Suara gaduh dari arah dapur membuat Guanlin terpaksa membuka mata padahal hari ini ia sudah bertekad untuk bangun lebih lambat dari biasanya. Dengan pakaian yang masih berantakan dan rambut yang mencuat bak sarang burung ia pergi ke dapur sambil menggosok matanya yang baru setengah terbuka.“Astaga, kau ini sedang apa? Ya ampun!”
Kesadaran Guanlin sudah kembali sepenuhnya saat mendapati Jinyoung terduduk di lantai dengan potongan dan serpihan kayu di tubuh dan sekitarnya. Pemuda manis itu hanya terkekeh dan berakhir dengan ringisan pelan.
“Aku merusak lemari persediaan makananmu dengan kepalaku.” Jawab Jinyoung ragu, takut Guanlin akan marah padanya. “Aku ingin membuat sarapan tapi—“
“Berdarah!” sela Guanlin setengah berteriak, dihampirinya cepat Jinyoung, membantunya berdiri seraya menepuk-nepuk kepala anak itu yang penuh dengan serbuk kayu lapuk.
“Sudahlah, anak kecil sepertimu tidak usah sok memasak. Kau jadi terluka, kan.”
Jinyoung menyentuh dahinya dan merasakan darah mulai mengalir dari sana, ia mendengus kesal.
“Huh, dasar bodoh," maki Jinyoung pelan pada dirinya sendiri.
Guanlin yang sedang mencari-cari kain dan obat luka untuk Jinyoung melirik tingkah pemuda itu.
“Ya, kau memang bodoh dan menyebalkan.”
“Juga sangat manis.” Namun yang terakhir ini, Guanlin hanya mengucapkannya dalam hati.
Mereka berdua kemudian sarapan dengan memesan makanan dari restoran masakan cina karena memasak dianggap terlalu merepotkan.
“Kau— boleh aku bertanya?” Guanlin membuka pembicaraan, menginterupsi Jinyoung yang melahap sarapannya dengan semangat. Pemuda manis itu mengangkat kedua alisnya mempersilakan.
“Apa kau,” Guanlin menjeda ucapannya seraya mengalihkan pandangannya dari Jinyoung yang menatapnya dengan wajah polos. “Kau masih menunggu kedatangan Hwang Minhyun?”
Jinyoung tak menjawab, secara perlahan ia meletakkan sumpit yang berada di genggamannya sambil menghela napas panjang.
Mengapa Guanlin harus menyebut nama itu lagi? Jinyoung sudah tidak peduli apa Minhyun akan datang kemari untuknya atau tidak, ia hanya tidak ingin mengharapkan lelaki egois itu lagi. Lagi pula, Jinyoung cukup nyaman berada di rumah Guanlin. Tapi, tunggu.. Apa? Nyaman?
“Aku suka berada di sini, ahjussi ternyata orang baik.”
“Mengapa kau begitu yakin?
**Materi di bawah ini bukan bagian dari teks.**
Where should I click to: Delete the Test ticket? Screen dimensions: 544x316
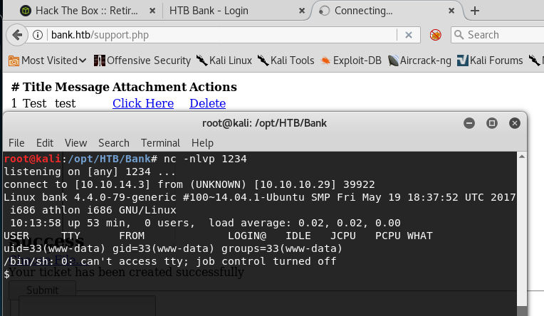[207, 103]
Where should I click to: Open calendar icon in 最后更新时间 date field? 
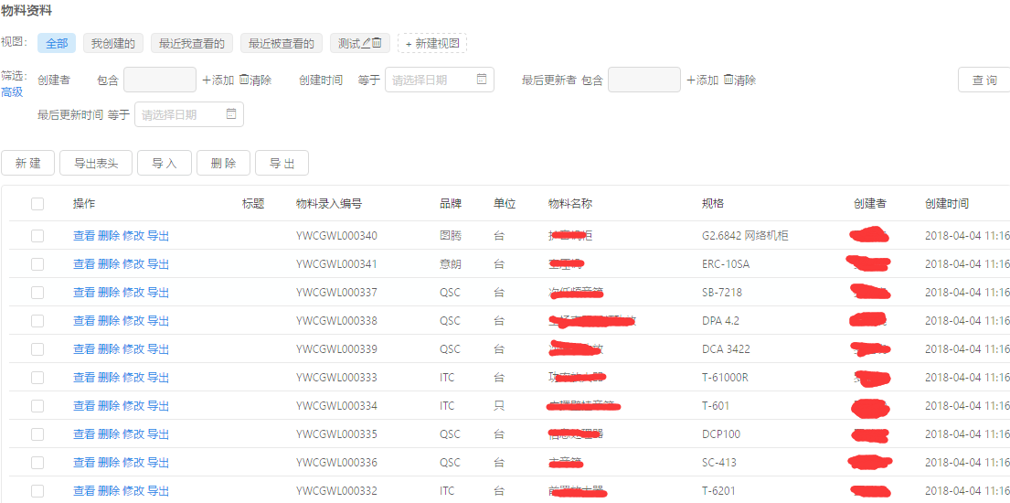(231, 114)
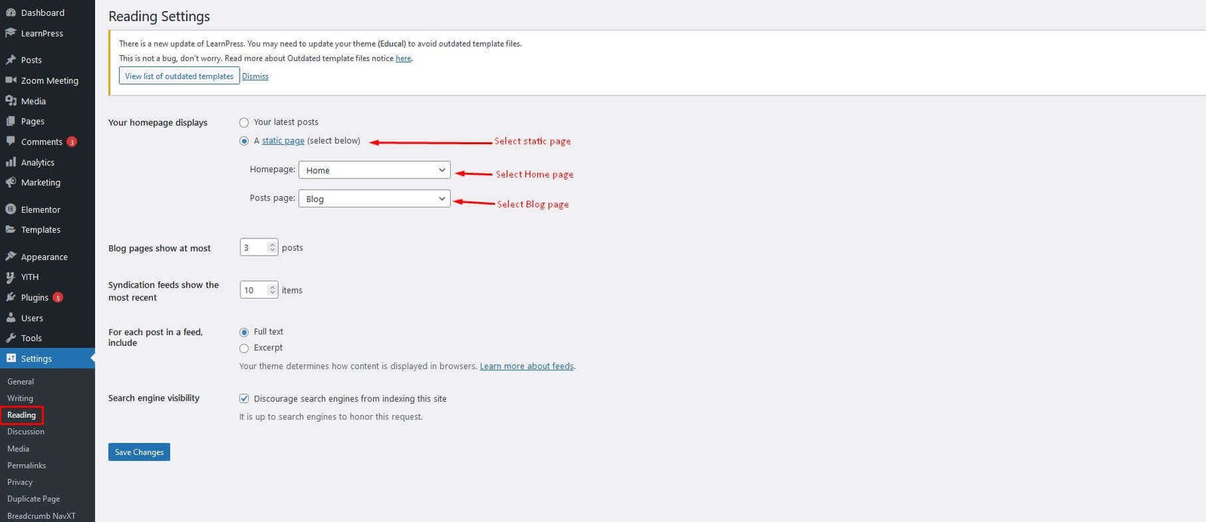The image size is (1206, 522).
Task: Uncheck discourage search engines checkbox
Action: click(x=244, y=398)
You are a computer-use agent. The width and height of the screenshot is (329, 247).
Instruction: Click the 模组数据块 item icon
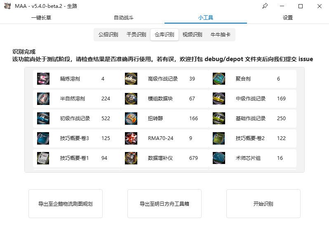[131, 99]
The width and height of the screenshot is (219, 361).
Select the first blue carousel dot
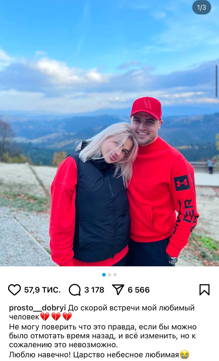pos(104,274)
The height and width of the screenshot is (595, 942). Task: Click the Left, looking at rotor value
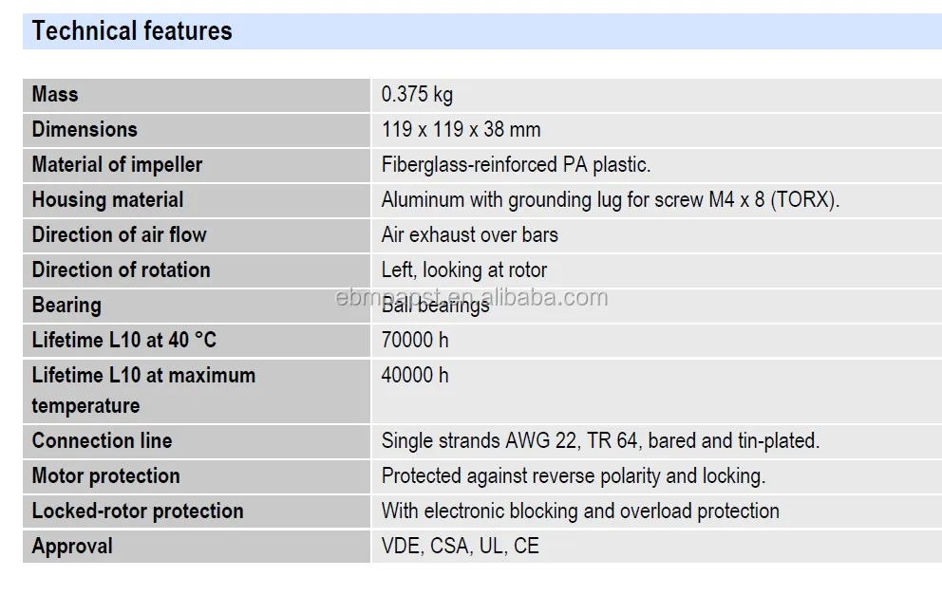(x=463, y=270)
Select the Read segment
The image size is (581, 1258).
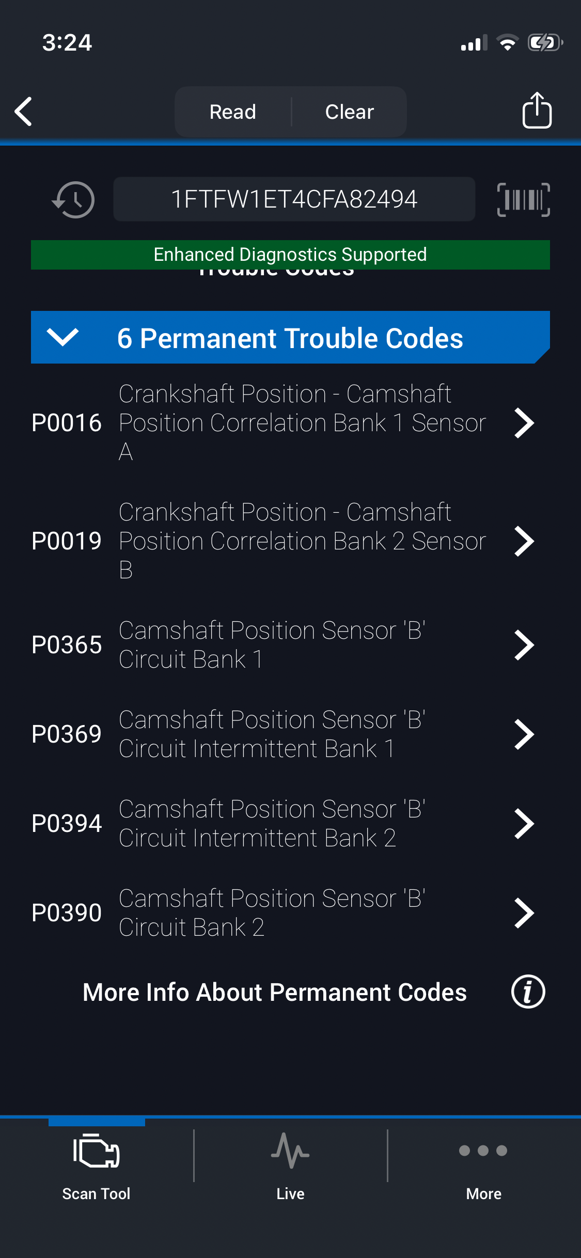tap(233, 112)
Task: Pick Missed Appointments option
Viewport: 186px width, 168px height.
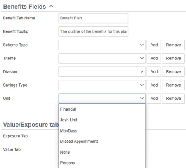Action: [102, 142]
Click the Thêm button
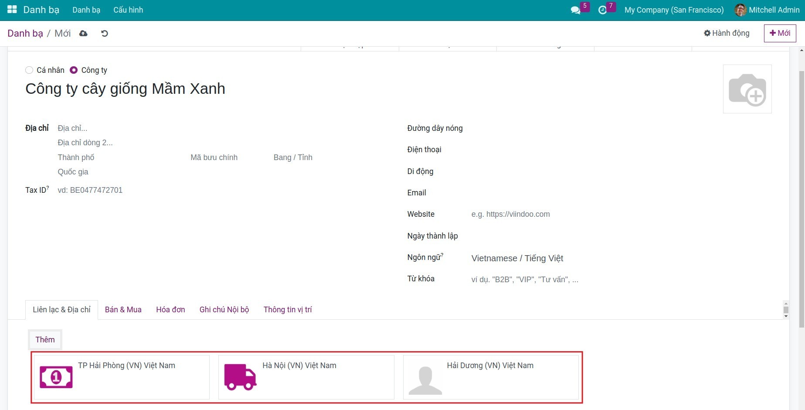This screenshot has height=410, width=805. [45, 340]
Kau tidak tahu siapa aku sebenarnya dan apa saja yang pernah kuperbuat di masa lalu.”
Guanlin menarik sebelah ujung bibirnya sambil melirik Jinyoung yang masih memandangnya.
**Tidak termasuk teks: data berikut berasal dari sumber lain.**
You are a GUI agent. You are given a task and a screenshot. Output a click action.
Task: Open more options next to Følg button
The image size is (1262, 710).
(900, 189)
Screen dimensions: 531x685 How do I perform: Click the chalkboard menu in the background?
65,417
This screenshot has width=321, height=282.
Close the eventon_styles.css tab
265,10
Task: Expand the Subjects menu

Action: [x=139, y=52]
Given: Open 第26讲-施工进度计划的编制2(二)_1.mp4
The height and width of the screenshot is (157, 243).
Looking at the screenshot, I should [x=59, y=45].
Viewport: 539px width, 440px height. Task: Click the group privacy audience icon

“Memangnya kau tahu apa yang akan kuperbuat padamu nantinya?”Jinyoung terdiam namun pandangannya tak goyah, dan tanpa diduga pemuda itu justru tersenyum. “Kau akan menikahiku!”
“Bfftt— Uhukk—“
Dan ucapan polosnya sukses membuat Guanlin yang sedang mengunyah makanannya tersedak, tawa pemuda itu meledak seraya menyodorkan segelas air putih pada pria tampan asal Taiwan itu.
“Entah, aku tidak tahu apa yang akan kau lakukan. Tapi aku cukup yakin kau orang yang baik, dan sekarang aku merasa aman. Aneh.”
“Bocah gila,” desis Guanlin setelah berhasil melewatkan makanan yang nyaris masuk ke tenggorokannya. “Bagaimana jika aku berbuat sesuatu padamu?”
“Membunuhku?”
“Tidak, tentu saja.”
“Apa maksudmu? Hey.. tidak seperti yang aku pikirkan, bukan!?”